> **TASK PROMPT**: Print exactly the line with "This screenshot has width=1119, height=630." and every line after it, through the final line of the material below.

> **DATASET EXCERPTS**:
━━━━━━━━━━━━━━━━━━━━━━━━━━━━━━

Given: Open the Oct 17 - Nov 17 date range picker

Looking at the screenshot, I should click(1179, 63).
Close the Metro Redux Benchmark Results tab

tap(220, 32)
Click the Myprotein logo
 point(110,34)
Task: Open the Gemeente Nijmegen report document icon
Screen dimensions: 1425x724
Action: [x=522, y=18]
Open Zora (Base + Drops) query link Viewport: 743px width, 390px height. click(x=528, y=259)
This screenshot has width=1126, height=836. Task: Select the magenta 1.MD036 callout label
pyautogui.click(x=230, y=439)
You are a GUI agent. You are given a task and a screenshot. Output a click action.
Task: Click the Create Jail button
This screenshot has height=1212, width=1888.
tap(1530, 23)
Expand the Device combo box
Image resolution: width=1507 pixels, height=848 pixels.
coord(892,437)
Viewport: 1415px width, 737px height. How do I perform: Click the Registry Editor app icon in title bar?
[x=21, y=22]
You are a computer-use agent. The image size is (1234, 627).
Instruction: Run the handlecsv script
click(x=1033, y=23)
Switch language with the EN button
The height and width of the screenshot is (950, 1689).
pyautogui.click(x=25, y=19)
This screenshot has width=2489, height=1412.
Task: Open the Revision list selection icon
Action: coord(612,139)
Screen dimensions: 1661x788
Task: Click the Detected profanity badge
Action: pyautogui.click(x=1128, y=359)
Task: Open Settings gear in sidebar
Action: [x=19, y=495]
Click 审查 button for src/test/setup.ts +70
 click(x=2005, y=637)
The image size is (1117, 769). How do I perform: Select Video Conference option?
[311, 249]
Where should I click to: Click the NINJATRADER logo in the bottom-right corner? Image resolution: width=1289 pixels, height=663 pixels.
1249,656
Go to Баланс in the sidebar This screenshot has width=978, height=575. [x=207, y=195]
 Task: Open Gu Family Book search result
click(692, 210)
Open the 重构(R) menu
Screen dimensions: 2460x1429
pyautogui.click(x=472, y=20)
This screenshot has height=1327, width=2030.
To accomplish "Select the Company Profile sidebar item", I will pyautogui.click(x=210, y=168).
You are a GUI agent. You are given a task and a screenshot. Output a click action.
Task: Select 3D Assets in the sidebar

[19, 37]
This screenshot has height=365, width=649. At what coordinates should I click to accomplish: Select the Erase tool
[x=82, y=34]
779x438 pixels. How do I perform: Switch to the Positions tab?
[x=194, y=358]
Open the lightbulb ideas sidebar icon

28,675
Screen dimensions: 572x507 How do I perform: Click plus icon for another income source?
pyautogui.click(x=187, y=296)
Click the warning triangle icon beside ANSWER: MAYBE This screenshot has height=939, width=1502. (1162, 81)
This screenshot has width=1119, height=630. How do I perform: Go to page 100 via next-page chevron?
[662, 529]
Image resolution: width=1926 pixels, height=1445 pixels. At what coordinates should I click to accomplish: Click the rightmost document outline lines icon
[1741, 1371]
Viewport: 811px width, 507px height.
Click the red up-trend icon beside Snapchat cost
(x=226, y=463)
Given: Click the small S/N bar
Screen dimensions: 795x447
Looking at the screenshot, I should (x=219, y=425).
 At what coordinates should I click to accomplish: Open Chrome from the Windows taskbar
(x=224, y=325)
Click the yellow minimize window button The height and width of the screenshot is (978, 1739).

━━━━━━━━━━━━━━━━━━━━━━━━━━━━━━

> **ANSWER TO THIS TASK**:
This screenshot has width=1119, height=630. How do I perform: Go to page 100 via next-page chevron?
[662, 529]
Image resolution: width=1926 pixels, height=1445 pixels. At what coordinates should I click to accomplish: Click the rightmost document outline lines icon
[1741, 1371]
Viewport: 811px width, 507px height.
Click the red up-trend icon beside Snapchat cost
(x=226, y=463)
Given: Click the small S/N bar
Screen dimensions: 795x447
Looking at the screenshot, I should (x=219, y=425).
 At what coordinates should I click to accomplish: Open Chrome from the Windows taskbar
(x=224, y=325)
Click the yellow minimize window button The height and width of the screenshot is (978, 1739).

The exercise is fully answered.